# Exercícios
[1] Extraia do texto sobre a viagem gastronômica ao Chile o trecho que vai de "1º Motivo: Um" até "seja, ótima companhia.", incluindo esses dois pontos.
[2] Escreva a continuação do texto sobre a viagem gastronômica ao Chile a partir do ponto em que ele para.

# Texto fornecido
Conheça seis deliciosidades chilenas que justificam uma viagem
O Natal estava chegando sem décimo terceiro – viva a vida de freelancer –, mas eis que a Gol anuncia um voo de R$ 500 para a capital do Chile. Que remédio se não embarcar? Por alguns dias bebi uma quantidade de vinho da qual não me orgulho e comi como se não houvesse amanhã. De tudo isso, seis lugares me dan ganas de volver.
1º Motivo: Um lugar do Karai
Mitsuharu Tsumura e seu Maido são considerados número 1 da América Latina. E devem ser. Pra mim a dupla é mais que isso: foi onde em 2011 descobri a cozinha nikkei (nipo-peruana) e caí de amores. Por consequência agarrei admiração pelo chef: Micha é um gênio na construção de sabores e histórias – além de uisqueiro e cantor de karaokê nas horas vagas, ou seja, ótima companhia.

# Registros
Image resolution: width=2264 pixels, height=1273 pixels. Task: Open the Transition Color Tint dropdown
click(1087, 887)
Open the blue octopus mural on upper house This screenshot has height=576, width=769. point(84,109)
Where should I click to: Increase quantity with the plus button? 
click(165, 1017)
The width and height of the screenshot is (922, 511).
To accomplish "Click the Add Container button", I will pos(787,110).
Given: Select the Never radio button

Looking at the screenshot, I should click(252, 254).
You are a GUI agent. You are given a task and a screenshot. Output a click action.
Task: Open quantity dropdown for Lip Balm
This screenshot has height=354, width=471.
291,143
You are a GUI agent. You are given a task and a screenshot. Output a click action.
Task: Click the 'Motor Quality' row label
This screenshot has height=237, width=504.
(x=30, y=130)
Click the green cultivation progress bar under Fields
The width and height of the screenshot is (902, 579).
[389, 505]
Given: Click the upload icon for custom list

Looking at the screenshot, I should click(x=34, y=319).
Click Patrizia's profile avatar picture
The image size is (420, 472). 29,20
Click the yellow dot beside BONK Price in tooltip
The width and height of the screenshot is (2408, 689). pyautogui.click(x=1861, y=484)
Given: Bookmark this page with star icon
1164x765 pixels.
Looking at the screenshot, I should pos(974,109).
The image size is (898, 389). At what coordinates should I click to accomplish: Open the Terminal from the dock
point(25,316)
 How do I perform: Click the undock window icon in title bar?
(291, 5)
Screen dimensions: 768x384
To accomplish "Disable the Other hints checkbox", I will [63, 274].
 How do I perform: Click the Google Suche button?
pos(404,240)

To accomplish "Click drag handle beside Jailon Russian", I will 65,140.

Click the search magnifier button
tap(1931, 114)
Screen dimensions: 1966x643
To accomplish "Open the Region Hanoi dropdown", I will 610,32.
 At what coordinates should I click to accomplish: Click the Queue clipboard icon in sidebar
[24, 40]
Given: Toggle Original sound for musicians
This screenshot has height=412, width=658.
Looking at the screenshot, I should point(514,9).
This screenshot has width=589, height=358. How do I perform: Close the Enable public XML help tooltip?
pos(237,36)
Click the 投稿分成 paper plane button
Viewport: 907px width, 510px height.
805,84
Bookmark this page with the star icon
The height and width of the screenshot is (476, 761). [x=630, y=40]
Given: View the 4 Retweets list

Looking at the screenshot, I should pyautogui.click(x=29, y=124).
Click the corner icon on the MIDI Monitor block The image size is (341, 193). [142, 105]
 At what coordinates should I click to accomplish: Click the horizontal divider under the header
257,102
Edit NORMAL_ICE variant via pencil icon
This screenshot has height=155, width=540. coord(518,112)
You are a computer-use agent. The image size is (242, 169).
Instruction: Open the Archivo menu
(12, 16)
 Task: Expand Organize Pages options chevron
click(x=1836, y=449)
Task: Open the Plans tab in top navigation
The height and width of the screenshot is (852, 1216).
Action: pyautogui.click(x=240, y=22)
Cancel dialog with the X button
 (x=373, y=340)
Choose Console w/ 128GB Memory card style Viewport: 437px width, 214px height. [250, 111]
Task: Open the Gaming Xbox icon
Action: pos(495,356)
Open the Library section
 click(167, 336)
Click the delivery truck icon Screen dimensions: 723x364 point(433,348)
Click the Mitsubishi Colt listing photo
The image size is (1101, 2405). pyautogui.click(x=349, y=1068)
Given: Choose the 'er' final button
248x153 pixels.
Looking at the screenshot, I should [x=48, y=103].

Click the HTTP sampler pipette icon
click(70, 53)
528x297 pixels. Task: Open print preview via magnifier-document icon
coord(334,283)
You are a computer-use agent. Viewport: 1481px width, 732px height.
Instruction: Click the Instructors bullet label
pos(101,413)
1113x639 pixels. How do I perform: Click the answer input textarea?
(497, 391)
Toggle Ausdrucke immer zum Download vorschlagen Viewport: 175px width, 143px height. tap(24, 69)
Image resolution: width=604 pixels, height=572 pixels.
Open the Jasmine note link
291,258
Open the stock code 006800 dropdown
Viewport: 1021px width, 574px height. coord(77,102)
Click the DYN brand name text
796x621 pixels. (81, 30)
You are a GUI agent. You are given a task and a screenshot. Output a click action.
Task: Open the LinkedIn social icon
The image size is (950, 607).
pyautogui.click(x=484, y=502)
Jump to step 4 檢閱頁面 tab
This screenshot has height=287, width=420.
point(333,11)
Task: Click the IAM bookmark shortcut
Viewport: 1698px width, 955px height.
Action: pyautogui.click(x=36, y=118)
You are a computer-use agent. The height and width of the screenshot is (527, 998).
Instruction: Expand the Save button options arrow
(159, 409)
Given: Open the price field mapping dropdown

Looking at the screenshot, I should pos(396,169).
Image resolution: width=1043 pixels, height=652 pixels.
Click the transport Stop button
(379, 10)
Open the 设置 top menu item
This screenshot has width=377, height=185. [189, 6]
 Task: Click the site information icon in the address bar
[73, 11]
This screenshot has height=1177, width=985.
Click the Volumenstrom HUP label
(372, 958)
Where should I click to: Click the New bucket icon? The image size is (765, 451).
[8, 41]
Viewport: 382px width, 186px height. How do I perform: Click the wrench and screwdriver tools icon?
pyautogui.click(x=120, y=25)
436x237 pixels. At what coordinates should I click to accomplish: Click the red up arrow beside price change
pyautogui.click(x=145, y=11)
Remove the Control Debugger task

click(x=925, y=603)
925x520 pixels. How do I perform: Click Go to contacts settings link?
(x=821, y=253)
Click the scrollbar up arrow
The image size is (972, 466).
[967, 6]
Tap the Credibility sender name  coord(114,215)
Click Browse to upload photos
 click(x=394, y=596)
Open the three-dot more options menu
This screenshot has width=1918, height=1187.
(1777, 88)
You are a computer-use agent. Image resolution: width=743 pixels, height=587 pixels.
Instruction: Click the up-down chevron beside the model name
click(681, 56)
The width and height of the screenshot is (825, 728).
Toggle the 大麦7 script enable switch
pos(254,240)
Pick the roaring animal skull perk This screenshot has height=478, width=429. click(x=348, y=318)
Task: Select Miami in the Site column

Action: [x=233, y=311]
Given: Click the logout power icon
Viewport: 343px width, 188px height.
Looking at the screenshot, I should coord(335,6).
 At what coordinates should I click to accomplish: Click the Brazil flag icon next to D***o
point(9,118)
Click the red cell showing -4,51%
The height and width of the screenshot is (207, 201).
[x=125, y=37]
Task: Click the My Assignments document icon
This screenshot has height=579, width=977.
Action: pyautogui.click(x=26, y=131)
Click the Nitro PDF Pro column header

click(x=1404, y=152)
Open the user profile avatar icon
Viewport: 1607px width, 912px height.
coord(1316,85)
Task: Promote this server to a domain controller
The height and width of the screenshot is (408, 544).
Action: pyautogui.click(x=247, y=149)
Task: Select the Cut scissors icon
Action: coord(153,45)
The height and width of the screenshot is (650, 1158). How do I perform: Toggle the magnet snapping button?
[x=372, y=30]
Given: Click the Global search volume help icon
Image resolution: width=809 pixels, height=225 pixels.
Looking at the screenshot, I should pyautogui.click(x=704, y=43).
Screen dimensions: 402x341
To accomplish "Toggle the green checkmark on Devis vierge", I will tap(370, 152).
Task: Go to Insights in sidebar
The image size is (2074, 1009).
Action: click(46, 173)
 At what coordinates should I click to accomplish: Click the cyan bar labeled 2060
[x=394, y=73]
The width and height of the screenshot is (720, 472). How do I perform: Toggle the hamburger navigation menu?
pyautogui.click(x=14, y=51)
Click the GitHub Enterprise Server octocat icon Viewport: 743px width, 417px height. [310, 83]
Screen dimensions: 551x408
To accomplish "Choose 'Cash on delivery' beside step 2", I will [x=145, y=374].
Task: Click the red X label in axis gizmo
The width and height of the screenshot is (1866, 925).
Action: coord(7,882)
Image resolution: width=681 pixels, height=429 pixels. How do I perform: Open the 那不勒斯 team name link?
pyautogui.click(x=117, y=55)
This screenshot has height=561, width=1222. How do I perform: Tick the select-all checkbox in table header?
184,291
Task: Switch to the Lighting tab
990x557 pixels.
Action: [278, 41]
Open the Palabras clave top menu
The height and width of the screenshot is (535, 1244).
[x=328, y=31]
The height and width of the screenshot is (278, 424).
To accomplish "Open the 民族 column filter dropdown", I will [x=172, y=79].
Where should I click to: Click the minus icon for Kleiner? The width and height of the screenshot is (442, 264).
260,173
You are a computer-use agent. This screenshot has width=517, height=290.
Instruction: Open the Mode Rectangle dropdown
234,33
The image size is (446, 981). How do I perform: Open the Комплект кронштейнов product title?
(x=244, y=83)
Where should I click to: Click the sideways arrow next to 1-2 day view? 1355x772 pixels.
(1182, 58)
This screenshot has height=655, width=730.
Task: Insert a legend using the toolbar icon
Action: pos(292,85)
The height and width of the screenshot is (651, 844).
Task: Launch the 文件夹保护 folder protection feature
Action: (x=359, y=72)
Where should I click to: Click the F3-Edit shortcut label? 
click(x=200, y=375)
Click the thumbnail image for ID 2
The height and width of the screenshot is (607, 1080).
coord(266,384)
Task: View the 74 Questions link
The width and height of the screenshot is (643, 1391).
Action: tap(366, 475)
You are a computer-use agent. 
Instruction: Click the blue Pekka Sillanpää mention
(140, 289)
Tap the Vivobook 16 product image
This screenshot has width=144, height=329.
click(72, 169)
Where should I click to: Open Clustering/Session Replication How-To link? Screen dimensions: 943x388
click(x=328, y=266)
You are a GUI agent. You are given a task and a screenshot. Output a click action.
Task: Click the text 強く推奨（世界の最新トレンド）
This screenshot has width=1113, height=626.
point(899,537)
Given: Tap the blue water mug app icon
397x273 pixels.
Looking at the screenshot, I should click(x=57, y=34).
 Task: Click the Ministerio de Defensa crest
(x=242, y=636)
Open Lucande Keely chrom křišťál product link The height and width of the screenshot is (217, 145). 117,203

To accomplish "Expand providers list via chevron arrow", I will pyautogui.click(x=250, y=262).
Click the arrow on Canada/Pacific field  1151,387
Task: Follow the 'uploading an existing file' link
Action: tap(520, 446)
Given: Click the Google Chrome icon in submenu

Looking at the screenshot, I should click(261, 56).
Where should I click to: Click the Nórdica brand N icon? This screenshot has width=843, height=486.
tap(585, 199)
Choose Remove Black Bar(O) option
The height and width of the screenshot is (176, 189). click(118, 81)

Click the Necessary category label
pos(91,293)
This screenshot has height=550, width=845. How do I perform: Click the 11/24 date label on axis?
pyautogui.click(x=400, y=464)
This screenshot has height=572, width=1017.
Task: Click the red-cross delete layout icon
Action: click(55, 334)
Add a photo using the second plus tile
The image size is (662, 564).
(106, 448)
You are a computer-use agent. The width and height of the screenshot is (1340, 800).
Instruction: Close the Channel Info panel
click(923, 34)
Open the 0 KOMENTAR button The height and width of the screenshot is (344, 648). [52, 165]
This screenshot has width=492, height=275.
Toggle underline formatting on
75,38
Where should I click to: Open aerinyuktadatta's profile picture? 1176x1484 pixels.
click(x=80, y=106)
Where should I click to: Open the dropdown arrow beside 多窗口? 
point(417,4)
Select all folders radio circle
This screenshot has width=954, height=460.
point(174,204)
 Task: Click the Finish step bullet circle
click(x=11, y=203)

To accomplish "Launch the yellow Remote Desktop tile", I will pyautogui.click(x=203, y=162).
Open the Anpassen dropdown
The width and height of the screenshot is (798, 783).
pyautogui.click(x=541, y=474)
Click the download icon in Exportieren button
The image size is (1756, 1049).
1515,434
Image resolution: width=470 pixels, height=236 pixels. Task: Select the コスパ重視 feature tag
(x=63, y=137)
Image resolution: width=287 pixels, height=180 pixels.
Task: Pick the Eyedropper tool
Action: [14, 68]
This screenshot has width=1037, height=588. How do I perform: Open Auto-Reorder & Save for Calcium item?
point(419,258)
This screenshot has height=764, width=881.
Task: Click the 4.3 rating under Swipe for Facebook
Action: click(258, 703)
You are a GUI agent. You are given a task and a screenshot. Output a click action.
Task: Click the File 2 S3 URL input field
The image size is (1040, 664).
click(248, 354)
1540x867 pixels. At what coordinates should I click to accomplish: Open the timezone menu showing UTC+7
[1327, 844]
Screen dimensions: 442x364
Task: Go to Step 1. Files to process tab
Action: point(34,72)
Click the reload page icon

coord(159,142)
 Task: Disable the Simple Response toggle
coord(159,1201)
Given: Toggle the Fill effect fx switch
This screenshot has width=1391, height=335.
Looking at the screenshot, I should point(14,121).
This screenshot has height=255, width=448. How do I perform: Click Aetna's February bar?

# Respostas por tarefa
[1]
1º Motivo: Um lugar do Karai
Mitsuharu Tsumura e seu Maido são considerados número 1 da América Latina. E devem ser. Pra mim a dupla é mais que isso: foi onde em 2011 descobri a cozinha nikkei (nipo-peruana) e caí de amores. Por consequência agarrei admiração pelo chef: Micha é um gênio na construção de sabores e histórias – além de uisqueiro e cantor de karaokê nas horas vagas, ou seja, ótima companhia.

[2]
No finzinho de 2017, ele abriu o Karai (www.wsantiagohotel.com/Karai), no quarto andar do elegante Hotel W de Santiago. Não consigo pronunciar Karai sem um risinho besta, mas a quem interessar, a palavra significa picante em japonês e, em quíchua (língua indígena andina), comer junto. Como não se deve, mas pelo que falei, não fui cheia, fui lotada de expectativas – e não me frustrei nem um tiquinho.
Sentei no balcão mediante as recomendações de Gerson Cespedes, o jovem e talentoso chef que representa Micha a cada serviço por ali. Fui mimada com “o qué pasa loco!” (cone crocante com creme de avocado e tartar de loco, o molusco mais hype do país), tiradito de orilla (arenque fresquíssimo com molho de vieiras e ají amarillo), ceviche de frutos do mar, niguiris de centolla (king crab vindo de Punta Arenas, na Patagônia chilena), niguiri a lo pobre (de entraña com ponzu e ovinho de cordorna estalado) e de foie gras maçaricado (clássico do Maido) e, por fim, guioza de lomo saltado (um dumpling crocante preenchido pelo célebre asado de tira do Maido). Preciso dizer que não rolou sobremesa?

Niguiris de centolla

Ceviche de frutos do mar
*Sem bebidas, vale contar com pelo menos R$ 150
2º motivo: A vanguarda sensível do De Pátio
Benjamín Nast nem chegou aos 30, mas comandou por quatro anos o Dos Palillos (casa de Albert Raurich, discípulo de Ferrán Adrià, em Barcelona) antes de instalar, atrás de uma loja de vinhos, uma espécie de restaurante speakeasy, o De Pátio (www.depatiorestaurante.cl).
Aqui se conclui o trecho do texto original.